TASK DESCRIPTION → The whole of the data is to be reproduced exactly.

GIVEN RECORDS →
++++++++

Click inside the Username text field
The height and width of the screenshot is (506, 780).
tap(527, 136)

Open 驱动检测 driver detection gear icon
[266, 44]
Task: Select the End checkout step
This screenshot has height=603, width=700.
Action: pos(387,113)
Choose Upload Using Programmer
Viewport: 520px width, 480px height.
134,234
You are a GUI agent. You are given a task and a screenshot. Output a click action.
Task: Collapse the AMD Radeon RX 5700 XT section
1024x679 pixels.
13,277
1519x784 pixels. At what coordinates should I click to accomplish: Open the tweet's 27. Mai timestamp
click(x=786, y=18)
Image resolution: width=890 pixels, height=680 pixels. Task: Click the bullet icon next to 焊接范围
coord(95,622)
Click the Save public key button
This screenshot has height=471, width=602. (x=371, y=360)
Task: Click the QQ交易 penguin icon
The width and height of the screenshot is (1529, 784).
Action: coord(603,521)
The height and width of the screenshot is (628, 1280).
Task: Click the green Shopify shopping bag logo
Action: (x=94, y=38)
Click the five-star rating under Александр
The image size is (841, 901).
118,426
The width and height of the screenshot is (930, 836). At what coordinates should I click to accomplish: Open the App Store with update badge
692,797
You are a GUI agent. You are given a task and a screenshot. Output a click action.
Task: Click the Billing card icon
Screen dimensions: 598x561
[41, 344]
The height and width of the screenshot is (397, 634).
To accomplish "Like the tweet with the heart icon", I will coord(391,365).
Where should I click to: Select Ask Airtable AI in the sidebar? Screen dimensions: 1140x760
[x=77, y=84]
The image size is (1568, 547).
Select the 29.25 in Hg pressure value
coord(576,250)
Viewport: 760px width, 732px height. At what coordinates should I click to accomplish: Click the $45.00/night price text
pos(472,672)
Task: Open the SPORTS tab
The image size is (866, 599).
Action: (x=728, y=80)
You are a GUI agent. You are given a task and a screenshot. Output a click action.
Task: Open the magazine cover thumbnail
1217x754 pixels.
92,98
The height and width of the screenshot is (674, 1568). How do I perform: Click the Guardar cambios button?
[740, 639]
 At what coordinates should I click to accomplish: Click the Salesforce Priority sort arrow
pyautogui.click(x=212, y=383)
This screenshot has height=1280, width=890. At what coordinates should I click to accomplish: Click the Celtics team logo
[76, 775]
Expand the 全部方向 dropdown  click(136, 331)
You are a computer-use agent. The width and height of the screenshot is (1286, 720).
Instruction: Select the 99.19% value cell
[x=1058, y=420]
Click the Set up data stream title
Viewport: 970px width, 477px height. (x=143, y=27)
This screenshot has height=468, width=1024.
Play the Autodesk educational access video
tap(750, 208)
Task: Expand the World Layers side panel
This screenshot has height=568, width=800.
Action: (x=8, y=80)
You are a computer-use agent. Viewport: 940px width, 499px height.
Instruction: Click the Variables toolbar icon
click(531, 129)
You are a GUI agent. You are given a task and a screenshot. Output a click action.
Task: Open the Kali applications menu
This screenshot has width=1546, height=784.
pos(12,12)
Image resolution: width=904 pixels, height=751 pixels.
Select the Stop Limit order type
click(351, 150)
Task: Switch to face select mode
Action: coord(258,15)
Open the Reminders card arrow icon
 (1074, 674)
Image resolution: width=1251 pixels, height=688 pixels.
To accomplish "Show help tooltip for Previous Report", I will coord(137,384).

++++++++

YOUR RESPONSE →
Click inside the Username text field
The height and width of the screenshot is (506, 780).
tap(527, 136)

Open 驱动检测 driver detection gear icon
[266, 44]
Task: Select the End checkout step
This screenshot has height=603, width=700.
Action: pos(387,113)
Choose Upload Using Programmer
Viewport: 520px width, 480px height.
134,234
You are a GUI agent. You are given a task and a screenshot. Output a click action.
Task: Collapse the AMD Radeon RX 5700 XT section
1024x679 pixels.
13,277
1519x784 pixels. At what coordinates should I click to accomplish: Open the tweet's 27. Mai timestamp
click(x=786, y=18)
Image resolution: width=890 pixels, height=680 pixels. Task: Click the bullet icon next to 焊接范围
coord(95,622)
Click the Save public key button
This screenshot has height=471, width=602. (x=371, y=360)
Task: Click the QQ交易 penguin icon
The width and height of the screenshot is (1529, 784).
Action: coord(603,521)
The height and width of the screenshot is (628, 1280).
Task: Click the green Shopify shopping bag logo
Action: (x=94, y=38)
Click the five-star rating under Александр
The image size is (841, 901).
118,426
The width and height of the screenshot is (930, 836). At what coordinates should I click to accomplish: Open the App Store with update badge
692,797
You are a GUI agent. You are given a task and a screenshot. Output a click action.
Task: Click the Billing card icon
Screen dimensions: 598x561
[41, 344]
The height and width of the screenshot is (397, 634).
To accomplish "Like the tweet with the heart icon", I will coord(391,365).
Where should I click to: Select Ask Airtable AI in the sidebar? Screen dimensions: 1140x760
[x=77, y=84]
The image size is (1568, 547).
Select the 29.25 in Hg pressure value
coord(576,250)
Viewport: 760px width, 732px height. At what coordinates should I click to accomplish: Click the $45.00/night price text
pos(472,672)
Task: Open the SPORTS tab
The image size is (866, 599).
Action: (x=728, y=80)
You are a GUI agent. You are given a task and a screenshot. Output a click action.
Task: Open the magazine cover thumbnail
1217x754 pixels.
92,98
The height and width of the screenshot is (674, 1568). How do I perform: Click the Guardar cambios button?
[740, 639]
 At what coordinates should I click to accomplish: Click the Salesforce Priority sort arrow
pyautogui.click(x=212, y=383)
This screenshot has height=1280, width=890. At what coordinates should I click to accomplish: Click the Celtics team logo
[76, 775]
Expand the 全部方向 dropdown  click(136, 331)
You are a computer-use agent. The width and height of the screenshot is (1286, 720).
Instruction: Select the 99.19% value cell
[x=1058, y=420]
Click the Set up data stream title
Viewport: 970px width, 477px height. (x=143, y=27)
This screenshot has height=468, width=1024.
Play the Autodesk educational access video
tap(750, 208)
Task: Expand the World Layers side panel
This screenshot has height=568, width=800.
Action: (x=8, y=80)
You are a computer-use agent. Viewport: 940px width, 499px height.
Instruction: Click the Variables toolbar icon
click(531, 129)
You are a GUI agent. You are given a task and a screenshot. Output a click action.
Task: Open the Kali applications menu
This screenshot has width=1546, height=784.
pos(12,12)
Image resolution: width=904 pixels, height=751 pixels.
Select the Stop Limit order type
click(351, 150)
Task: Switch to face select mode
Action: coord(258,15)
Open the Reminders card arrow icon
 (1074, 674)
Image resolution: width=1251 pixels, height=688 pixels.
To accomplish "Show help tooltip for Previous Report", I will coord(137,384).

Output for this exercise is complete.